------ Entries supplied ------

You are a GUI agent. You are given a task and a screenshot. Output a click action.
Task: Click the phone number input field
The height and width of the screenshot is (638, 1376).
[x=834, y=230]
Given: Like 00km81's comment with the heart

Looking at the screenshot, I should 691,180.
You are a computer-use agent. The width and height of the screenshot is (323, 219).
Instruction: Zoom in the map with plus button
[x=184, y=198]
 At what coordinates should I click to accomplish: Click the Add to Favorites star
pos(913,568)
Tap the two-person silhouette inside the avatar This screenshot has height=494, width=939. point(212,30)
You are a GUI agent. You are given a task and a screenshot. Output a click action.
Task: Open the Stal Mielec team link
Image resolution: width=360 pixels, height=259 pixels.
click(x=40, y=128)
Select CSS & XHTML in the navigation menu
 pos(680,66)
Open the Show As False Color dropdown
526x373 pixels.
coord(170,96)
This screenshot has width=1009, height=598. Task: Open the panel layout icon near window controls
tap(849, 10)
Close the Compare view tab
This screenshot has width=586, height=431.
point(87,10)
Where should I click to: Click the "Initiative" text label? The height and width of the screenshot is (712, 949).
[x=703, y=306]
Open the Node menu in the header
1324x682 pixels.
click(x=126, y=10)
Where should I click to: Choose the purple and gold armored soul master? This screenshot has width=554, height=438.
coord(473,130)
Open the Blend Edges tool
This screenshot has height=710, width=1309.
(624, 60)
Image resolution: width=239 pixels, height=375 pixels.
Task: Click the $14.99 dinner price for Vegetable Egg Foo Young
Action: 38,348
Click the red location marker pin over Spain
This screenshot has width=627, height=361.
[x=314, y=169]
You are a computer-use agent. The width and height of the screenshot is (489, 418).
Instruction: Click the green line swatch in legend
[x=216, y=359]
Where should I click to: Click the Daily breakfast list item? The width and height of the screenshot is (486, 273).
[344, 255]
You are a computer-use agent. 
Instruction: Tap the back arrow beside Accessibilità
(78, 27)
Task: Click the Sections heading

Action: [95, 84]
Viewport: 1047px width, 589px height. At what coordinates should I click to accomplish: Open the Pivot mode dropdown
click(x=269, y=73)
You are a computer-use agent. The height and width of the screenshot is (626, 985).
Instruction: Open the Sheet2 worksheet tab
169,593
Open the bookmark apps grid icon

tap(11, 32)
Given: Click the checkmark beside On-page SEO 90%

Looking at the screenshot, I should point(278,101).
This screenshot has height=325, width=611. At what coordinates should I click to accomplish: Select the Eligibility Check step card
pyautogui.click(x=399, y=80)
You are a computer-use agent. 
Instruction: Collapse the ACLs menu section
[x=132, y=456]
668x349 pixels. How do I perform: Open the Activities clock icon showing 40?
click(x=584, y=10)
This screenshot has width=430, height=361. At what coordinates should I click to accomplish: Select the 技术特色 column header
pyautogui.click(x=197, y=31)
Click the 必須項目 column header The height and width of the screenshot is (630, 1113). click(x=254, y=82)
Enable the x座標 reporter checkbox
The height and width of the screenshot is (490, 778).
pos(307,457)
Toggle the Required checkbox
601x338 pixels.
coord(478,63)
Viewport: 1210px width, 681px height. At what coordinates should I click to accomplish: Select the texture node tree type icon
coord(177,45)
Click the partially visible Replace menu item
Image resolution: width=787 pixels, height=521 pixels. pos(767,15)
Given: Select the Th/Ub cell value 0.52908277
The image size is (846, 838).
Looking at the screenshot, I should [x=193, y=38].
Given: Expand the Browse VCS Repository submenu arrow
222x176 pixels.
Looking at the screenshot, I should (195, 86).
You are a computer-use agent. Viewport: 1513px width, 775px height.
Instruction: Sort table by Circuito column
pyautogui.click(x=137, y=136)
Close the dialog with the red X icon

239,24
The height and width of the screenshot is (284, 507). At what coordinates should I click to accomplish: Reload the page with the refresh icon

------

What needs to be done.
Set down every record once more, exactly as written.

Reply to the exercise.
You are a GUI agent. You are given a task and a screenshot. Output a click action.
Task: Click the phone number input field
The height and width of the screenshot is (638, 1376).
[x=834, y=230]
Given: Like 00km81's comment with the heart

Looking at the screenshot, I should 691,180.
You are a computer-use agent. The width and height of the screenshot is (323, 219).
Instruction: Zoom in the map with plus button
[x=184, y=198]
 At what coordinates should I click to accomplish: Click the Add to Favorites star
pos(913,568)
Tap the two-person silhouette inside the avatar This screenshot has height=494, width=939. point(212,30)
You are a GUI agent. You are given a task and a screenshot. Output a click action.
Task: Open the Stal Mielec team link
Image resolution: width=360 pixels, height=259 pixels.
click(x=40, y=128)
Select CSS & XHTML in the navigation menu
 pos(680,66)
Open the Show As False Color dropdown
526x373 pixels.
coord(170,96)
This screenshot has width=1009, height=598. Task: Open the panel layout icon near window controls
tap(849, 10)
Close the Compare view tab
This screenshot has width=586, height=431.
point(87,10)
Where should I click to: Click the "Initiative" text label? The height and width of the screenshot is (712, 949).
[x=703, y=306]
Open the Node menu in the header
1324x682 pixels.
click(x=126, y=10)
Where should I click to: Choose the purple and gold armored soul master? This screenshot has width=554, height=438.
coord(473,130)
Open the Blend Edges tool
This screenshot has height=710, width=1309.
(624, 60)
Image resolution: width=239 pixels, height=375 pixels.
Task: Click the $14.99 dinner price for Vegetable Egg Foo Young
Action: 38,348
Click the red location marker pin over Spain
This screenshot has width=627, height=361.
[x=314, y=169]
You are a computer-use agent. The width and height of the screenshot is (489, 418).
Instruction: Click the green line swatch in legend
[x=216, y=359]
Where should I click to: Click the Daily breakfast list item? The width and height of the screenshot is (486, 273).
[344, 255]
You are a computer-use agent. 
Instruction: Tap the back arrow beside Accessibilità
(78, 27)
Task: Click the Sections heading

Action: [95, 84]
Viewport: 1047px width, 589px height. At what coordinates should I click to accomplish: Open the Pivot mode dropdown
click(x=269, y=73)
You are a computer-use agent. The height and width of the screenshot is (626, 985).
Instruction: Open the Sheet2 worksheet tab
169,593
Open the bookmark apps grid icon

tap(11, 32)
Given: Click the checkmark beside On-page SEO 90%

Looking at the screenshot, I should point(278,101).
This screenshot has height=325, width=611. At what coordinates should I click to accomplish: Select the Eligibility Check step card
pyautogui.click(x=399, y=80)
You are a computer-use agent. 
Instruction: Collapse the ACLs menu section
[x=132, y=456]
668x349 pixels. How do I perform: Open the Activities clock icon showing 40?
click(x=584, y=10)
This screenshot has width=430, height=361. At what coordinates should I click to accomplish: Select the 技术特色 column header
pyautogui.click(x=197, y=31)
Click the 必須項目 column header The height and width of the screenshot is (630, 1113). click(x=254, y=82)
Enable the x座標 reporter checkbox
The height and width of the screenshot is (490, 778).
pos(307,457)
Toggle the Required checkbox
601x338 pixels.
coord(478,63)
Viewport: 1210px width, 681px height. At what coordinates should I click to accomplish: Select the texture node tree type icon
coord(177,45)
Click the partially visible Replace menu item
Image resolution: width=787 pixels, height=521 pixels. pos(767,15)
Given: Select the Th/Ub cell value 0.52908277
The image size is (846, 838).
Looking at the screenshot, I should [x=193, y=38].
Given: Expand the Browse VCS Repository submenu arrow
222x176 pixels.
Looking at the screenshot, I should (195, 86).
You are a computer-use agent. Viewport: 1513px width, 775px height.
Instruction: Sort table by Circuito column
pyautogui.click(x=137, y=136)
Close the dialog with the red X icon

239,24
The height and width of the screenshot is (284, 507). At what coordinates should I click to accomplish: Reload the page with the refresh icon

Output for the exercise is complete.